Recast the entries from the line with "Task: Click the external" to the line with "pyautogui.click(x=23, y=22)" as a numbered list, leaving out blank lines.
━━━ RECORDED DATA
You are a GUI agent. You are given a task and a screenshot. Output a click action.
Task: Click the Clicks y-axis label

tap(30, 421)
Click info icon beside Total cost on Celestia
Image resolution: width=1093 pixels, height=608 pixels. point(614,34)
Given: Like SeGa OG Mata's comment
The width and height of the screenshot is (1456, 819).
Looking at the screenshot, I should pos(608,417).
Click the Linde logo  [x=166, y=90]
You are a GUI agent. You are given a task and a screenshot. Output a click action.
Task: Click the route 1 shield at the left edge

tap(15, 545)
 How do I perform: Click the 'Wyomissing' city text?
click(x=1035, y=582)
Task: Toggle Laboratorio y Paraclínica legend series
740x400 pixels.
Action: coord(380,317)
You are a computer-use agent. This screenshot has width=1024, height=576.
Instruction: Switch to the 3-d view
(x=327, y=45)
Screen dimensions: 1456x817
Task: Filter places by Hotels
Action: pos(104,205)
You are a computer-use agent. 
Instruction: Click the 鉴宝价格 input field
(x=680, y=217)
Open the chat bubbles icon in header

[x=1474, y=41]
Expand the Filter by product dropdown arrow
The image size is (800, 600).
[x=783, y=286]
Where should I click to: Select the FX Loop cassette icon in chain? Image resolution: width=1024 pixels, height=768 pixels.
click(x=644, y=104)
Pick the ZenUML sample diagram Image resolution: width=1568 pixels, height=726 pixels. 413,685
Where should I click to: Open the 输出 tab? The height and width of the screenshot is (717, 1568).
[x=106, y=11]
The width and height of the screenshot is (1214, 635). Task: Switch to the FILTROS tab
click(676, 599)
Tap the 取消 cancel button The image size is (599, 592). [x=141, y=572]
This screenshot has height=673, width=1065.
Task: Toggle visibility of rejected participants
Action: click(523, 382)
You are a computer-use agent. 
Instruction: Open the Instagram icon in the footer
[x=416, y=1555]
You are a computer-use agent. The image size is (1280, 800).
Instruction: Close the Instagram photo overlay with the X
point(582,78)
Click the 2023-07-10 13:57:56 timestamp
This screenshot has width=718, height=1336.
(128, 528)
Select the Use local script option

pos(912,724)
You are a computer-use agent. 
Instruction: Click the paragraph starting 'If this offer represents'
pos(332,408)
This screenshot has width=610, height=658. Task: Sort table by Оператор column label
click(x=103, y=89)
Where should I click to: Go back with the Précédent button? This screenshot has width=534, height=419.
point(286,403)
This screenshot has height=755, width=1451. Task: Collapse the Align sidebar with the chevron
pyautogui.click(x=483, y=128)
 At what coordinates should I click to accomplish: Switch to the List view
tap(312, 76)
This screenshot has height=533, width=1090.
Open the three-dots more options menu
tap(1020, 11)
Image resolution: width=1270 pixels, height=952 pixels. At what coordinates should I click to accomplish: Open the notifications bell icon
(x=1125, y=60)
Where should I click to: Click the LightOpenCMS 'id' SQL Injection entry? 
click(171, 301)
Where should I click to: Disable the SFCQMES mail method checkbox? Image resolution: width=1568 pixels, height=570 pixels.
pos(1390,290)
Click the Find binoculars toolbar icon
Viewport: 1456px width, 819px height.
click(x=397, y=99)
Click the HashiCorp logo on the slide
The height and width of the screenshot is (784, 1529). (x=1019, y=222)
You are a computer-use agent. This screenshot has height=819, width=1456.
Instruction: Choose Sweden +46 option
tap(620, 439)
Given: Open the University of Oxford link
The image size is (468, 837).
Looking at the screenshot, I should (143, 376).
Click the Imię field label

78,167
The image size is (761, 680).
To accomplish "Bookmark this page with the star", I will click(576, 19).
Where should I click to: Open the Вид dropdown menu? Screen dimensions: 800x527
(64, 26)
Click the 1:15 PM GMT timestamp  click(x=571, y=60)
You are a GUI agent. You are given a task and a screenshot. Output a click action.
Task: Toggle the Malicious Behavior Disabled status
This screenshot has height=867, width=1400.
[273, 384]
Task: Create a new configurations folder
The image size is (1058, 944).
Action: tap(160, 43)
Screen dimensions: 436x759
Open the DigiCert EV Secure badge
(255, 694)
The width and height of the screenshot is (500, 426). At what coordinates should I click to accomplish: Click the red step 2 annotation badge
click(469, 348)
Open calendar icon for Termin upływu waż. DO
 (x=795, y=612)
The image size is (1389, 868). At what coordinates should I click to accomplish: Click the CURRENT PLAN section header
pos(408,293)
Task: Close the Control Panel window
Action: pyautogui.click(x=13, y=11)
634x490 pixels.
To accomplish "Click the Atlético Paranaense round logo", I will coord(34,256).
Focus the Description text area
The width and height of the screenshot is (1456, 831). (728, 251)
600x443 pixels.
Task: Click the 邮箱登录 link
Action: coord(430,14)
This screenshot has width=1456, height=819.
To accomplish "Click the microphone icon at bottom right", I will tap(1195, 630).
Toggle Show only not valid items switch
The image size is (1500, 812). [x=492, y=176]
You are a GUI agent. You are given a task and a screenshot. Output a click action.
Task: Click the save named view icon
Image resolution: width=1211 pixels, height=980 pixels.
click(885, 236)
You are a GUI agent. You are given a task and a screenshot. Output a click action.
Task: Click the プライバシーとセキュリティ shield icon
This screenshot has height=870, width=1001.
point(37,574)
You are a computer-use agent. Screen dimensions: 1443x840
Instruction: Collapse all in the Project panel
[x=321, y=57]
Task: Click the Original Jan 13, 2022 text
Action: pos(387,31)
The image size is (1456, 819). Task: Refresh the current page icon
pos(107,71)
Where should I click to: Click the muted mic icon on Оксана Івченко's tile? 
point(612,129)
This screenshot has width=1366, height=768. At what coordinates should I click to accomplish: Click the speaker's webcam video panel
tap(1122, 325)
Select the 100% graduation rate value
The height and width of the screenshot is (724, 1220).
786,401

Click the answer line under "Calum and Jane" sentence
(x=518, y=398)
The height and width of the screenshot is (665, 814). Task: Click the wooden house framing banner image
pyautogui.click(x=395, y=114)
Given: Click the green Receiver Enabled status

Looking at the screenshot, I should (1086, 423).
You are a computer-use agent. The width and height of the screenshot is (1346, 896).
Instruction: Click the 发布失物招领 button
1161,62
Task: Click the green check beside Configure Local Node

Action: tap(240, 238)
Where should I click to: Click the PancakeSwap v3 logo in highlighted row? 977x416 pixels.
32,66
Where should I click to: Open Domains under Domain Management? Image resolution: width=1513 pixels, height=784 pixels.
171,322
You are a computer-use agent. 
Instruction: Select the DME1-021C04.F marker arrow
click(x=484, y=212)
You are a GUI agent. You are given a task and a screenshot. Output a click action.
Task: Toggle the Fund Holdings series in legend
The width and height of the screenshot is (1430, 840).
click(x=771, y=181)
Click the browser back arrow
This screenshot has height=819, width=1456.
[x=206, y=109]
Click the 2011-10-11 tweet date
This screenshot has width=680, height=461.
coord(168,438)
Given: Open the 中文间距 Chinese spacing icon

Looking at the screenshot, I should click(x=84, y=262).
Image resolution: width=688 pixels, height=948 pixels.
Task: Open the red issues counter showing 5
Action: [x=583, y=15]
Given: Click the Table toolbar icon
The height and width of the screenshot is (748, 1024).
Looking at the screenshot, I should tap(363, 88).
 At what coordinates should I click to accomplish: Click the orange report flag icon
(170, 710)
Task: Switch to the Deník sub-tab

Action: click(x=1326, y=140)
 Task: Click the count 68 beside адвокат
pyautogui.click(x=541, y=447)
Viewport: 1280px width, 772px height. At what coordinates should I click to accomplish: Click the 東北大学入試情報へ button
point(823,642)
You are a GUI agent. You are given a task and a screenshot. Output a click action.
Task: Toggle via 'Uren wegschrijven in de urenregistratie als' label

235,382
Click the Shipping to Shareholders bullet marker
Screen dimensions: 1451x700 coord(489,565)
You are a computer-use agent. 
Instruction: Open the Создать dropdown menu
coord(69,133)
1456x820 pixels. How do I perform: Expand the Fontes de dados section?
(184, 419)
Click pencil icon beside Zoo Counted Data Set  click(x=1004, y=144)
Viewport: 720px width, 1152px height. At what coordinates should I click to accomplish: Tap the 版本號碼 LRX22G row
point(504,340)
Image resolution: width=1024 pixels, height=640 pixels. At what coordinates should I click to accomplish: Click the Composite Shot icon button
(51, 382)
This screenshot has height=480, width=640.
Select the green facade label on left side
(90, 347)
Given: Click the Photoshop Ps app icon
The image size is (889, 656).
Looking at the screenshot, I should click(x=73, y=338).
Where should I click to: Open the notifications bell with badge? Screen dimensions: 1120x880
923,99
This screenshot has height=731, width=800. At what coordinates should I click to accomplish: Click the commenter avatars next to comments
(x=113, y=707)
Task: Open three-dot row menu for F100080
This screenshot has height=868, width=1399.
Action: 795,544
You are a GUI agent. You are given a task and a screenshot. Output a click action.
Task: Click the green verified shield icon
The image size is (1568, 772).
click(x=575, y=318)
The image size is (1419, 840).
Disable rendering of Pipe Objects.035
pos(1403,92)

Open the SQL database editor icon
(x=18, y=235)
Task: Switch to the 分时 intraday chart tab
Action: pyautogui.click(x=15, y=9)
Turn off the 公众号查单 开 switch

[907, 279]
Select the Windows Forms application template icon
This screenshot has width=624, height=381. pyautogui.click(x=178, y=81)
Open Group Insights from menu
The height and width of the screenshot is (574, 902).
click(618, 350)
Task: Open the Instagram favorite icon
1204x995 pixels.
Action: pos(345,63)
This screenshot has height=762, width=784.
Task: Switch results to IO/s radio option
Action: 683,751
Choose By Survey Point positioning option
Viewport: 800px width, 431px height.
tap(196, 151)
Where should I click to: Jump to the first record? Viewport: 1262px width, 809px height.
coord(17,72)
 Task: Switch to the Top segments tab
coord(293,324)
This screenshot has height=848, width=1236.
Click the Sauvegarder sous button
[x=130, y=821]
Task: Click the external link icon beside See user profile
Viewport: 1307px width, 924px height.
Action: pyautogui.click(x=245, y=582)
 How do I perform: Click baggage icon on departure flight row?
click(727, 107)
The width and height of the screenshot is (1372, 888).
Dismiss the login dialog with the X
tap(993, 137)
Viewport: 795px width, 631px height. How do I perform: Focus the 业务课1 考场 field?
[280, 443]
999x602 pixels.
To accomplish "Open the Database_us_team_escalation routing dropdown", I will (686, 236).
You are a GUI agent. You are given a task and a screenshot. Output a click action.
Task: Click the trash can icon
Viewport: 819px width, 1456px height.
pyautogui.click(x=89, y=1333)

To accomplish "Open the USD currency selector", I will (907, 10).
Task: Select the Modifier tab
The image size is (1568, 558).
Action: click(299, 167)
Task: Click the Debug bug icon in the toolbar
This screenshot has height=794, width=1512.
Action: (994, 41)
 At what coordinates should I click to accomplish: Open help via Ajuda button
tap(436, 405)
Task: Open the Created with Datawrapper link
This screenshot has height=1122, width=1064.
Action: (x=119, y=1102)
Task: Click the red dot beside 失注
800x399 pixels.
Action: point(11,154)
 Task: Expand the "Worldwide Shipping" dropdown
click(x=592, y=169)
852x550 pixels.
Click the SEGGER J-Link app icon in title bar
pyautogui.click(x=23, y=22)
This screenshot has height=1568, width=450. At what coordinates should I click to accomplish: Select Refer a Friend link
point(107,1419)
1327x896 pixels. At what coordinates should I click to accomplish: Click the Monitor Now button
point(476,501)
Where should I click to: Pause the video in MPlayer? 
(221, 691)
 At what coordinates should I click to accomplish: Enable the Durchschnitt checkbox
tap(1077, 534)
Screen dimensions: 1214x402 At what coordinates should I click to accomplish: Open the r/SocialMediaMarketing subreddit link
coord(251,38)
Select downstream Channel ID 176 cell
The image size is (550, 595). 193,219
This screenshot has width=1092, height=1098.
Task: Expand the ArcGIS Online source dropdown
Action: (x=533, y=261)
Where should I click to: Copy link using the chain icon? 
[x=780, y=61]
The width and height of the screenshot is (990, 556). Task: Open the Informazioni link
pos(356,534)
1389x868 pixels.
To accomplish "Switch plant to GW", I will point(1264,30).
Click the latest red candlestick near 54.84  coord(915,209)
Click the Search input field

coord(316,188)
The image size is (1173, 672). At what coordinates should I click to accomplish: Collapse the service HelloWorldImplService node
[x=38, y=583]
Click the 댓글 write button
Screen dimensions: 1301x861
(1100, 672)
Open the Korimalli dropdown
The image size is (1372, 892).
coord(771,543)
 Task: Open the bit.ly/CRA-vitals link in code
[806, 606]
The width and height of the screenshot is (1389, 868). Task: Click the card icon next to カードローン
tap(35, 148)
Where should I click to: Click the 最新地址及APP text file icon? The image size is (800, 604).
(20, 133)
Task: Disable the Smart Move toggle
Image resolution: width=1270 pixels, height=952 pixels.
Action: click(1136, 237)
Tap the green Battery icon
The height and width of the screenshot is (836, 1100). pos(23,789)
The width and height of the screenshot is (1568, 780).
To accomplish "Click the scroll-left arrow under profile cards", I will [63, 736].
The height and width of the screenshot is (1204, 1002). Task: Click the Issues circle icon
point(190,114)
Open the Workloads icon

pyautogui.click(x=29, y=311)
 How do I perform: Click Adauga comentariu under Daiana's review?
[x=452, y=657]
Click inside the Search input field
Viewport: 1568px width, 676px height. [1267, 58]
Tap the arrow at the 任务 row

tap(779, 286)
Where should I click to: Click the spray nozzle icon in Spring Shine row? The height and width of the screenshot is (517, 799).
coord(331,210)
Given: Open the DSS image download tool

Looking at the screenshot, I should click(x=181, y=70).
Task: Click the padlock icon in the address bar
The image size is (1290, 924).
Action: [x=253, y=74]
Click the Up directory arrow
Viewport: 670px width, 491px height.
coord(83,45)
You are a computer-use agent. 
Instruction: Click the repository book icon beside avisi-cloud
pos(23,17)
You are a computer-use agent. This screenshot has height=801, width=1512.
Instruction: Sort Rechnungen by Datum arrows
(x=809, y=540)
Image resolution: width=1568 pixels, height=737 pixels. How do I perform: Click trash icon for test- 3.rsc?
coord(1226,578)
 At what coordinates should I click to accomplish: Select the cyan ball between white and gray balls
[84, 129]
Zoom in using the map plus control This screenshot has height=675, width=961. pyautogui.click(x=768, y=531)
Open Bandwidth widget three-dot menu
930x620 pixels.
━━━━━━
» FINISHED ANSWER
1. Task: Click the external link icon beside See user profile
2. Viewport: 1307px width, 924px height.
3. Action: pyautogui.click(x=245, y=582)
4.  How do I perform: Click baggage icon on departure flight row?
5. click(727, 107)
6. The width and height of the screenshot is (1372, 888).
7. Dismiss the login dialog with the X
8. tap(993, 137)
9. Viewport: 795px width, 631px height. How do I perform: Focus the 业务课1 考场 field?
10. [280, 443]
11. 999x602 pixels.
12. To accomplish "Open the Database_us_team_escalation routing dropdown", I will (686, 236).
13. You are a GUI agent. You are given a task and a screenshot. Output a click action.
14. Task: Click the trash can icon
15. Viewport: 819px width, 1456px height.
16. pyautogui.click(x=89, y=1333)
17. To accomplish "Open the USD currency selector", I will (907, 10).
18. Task: Select the Modifier tab
19. The image size is (1568, 558).
20. Action: click(299, 167)
21. Task: Click the Debug bug icon in the toolbar
22. This screenshot has height=794, width=1512.
23. Action: (994, 41)
24.  At what coordinates should I click to accomplish: Open help via Ajuda button
25. tap(436, 405)
26. Task: Open the Created with Datawrapper link
27. This screenshot has height=1122, width=1064.
28. Action: (x=119, y=1102)
29. Task: Click the red dot beside 失注
30. 800x399 pixels.
31. Action: point(11,154)
32.  Task: Expand the "Worldwide Shipping" dropdown
33. click(x=592, y=169)
34. 852x550 pixels.
35. Click the SEGGER J-Link app icon in title bar
36. pyautogui.click(x=23, y=22)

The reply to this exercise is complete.